Fast C-routines to calculate distance arrays from coordinate
arrays. Many of the functions also exist in parallel versions, that
typically provide higher performance than the serial code.
The boolean attribute MDAnalysis.lib.distances.USED_OPENMP can be
checked to see if OpenMP was used in the compilation of MDAnalysis.

Selection of acceleration ("backend")
-------------------------------------

All functions take the optional keyword *backend*, which determines
the type of acceleration. Currently, the following choices are
implemented (*backend* is case-insensitive):

.. Table:: Available *backends* for accelerated distance functions.

   ========== ========================= ======================================
   *backend*  module                    description
   ========== ========================= ======================================
   "serial"   :mod:`c_distances`        serial implementation in C/Cython

   "OpenMP"   :mod:`c_distances_openmp` parallel implementation in C/Cython
                                        with OpenMP
   ========== ========================= ======================================

.. versionadded:: 0.13.0

Functions
---------

.. autofunction:: distance_array(reference, configuration [, box [, result [, backend]]])
.. autofunction:: self_distance_array(reference [, box [,result [, backend]]])
.. autofunction:: calc_bonds(atom1, atom2 [, box, [, result [, backend]]])
.. autofunction:: calc_angles(atom1, atom2, atom3 [,box [, result [, backend]]])
.. autofunction:: calc_dihedrals(atom1, atom2, atom3, atom4 [,box [, result [, backend]]])
.. autofunction:: apply_PBC(coordinates, box [, backend])
.. autofunction:: transform_RtoS(coordinates, box [, backend])
.. autofunction:: transform_StoR(coordinates, box [,backend])

"""
from __future__ import division, absolute_import
from six.moves import range

import numpy as np
from numpy.lib.utils import deprecate

from .mdamath import triclinic_vectors, triclinic_box


# hack to select backend with backend=<backend> kwarg.
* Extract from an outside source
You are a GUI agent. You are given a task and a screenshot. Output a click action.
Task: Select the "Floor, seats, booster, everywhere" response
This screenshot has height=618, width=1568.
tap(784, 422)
Note that
# the cython parallel code (prange) in parallel.distances is
# independent from the OpenMP code
import importlib
_distances = {}
_distances['serial'] = importlib.import_module(".c_distances",
                                         package="MDAnalysis.lib")
try:
    _distances['openmp'] = importlib.import_module(".c_distances_openmp",
                                          package="MDAnalysis.lib")
except ImportError:
    pass
del importlib

def _run(funcname, args=None, kwargs=None, backend="serial"):
    """Helper function to select a backend function *funcname*."""
    args = args if args is not None else tuple()
    kwargs = kwargs if kwargs is not None else dict()
    backend = backend.lower()
    try:
        func = getattr(_distances[backend], funcname)
    except KeyError:
        raise ValueError("Function {0} not available with backend {1}; try one of: {2}".format(
            funcname, backend, ", ".join(_distances.keys())))
    return func(*args, **kwargs)

# serial versions are always available (and are typically used within
# the core and topology modules)
from .c_distances import (calc_distance_array,
                          calc_distance_array_ortho,
                          calc_distance_array_triclinic,
                          calc_self_distance_array,
                          calc_self_distance_array_ortho,
                          calc_self_distance_array_triclinic,
                          coord_transform,
                          calc_bond_distance,
                          calc_bond_distance_ortho,
                          calc_bond_distance_triclinic,
                          calc_angle,
                          calc_angle_ortho,
                          calc_angle_triclinic,
                          calc_dihedral,
                          calc_dihedral_ortho,
                          calc_dihedral_triclinic,
                          ortho_pbc,
                          triclinic_pbc)

from .c_distances_openmp import OPENMP_ENABLED as USED_OPENMP


def _box_check(box):
    """Take a box input and deduce what type of system it represents based
    on the shape of the array and whether all angles are 90.

    Parameters
    ----------
    box : array
        Box information of unknown format.

    Returns
    -------
    boxtype : str
        * ``ortho`` orthogonal box
        * ``tri_vecs`` triclinic box vectors
        * ``tri_box`` triclinic box lengths and angles

    Raises
    ------
    TypeError
        If box is not float32.
    ValueError
        If box type not detected.
    """
    if box.dtype != np.float32:
        raise TypeError("Box must be of type float32")

    boxtype = 'unknown'

    if box.shape == (3,):
        boxtype = 'ortho'
    elif box.shape == (3, 3):
        if np.all([box[0][1] == 0.0,  # Checks that tri box is properly formatted
                      box[0][2] == 0.0,
                      box[1][2] == 0.0]):
            boxtype = 'tri_vecs'
        else:
            boxtype = 'tri_vecs_bad'
    elif box.shape == (6,):
        if np.all(box[3:] == 90.):
            boxtype = 'ortho'
        else:
            boxtype = 'tri_box'

    if boxtype == 'unknown':
        raise ValueError("box input not recognised"
                         ", must be an array of box dimensions")

    return boxtype


def _check_array(coords, desc):
    """Check an array is a valid array of coordinates

    Must be:
       (n,3) in shape
       float32 data
    """
    if (coords.ndim != 2 or coords.shape[1] != 3):
        raise ValueError("{0} must be a sequence of 3 dimensional coordinates"
                         "".format(desc))
    _check_array_dtype(coords, desc)


def _check_array_dtype(coords, desc):
    """Check whether an array contains values of dtype: np.float32 or not"""
    if coords.dtype != np.float32:
        raise TypeError("{0} must be of type float32".format(desc))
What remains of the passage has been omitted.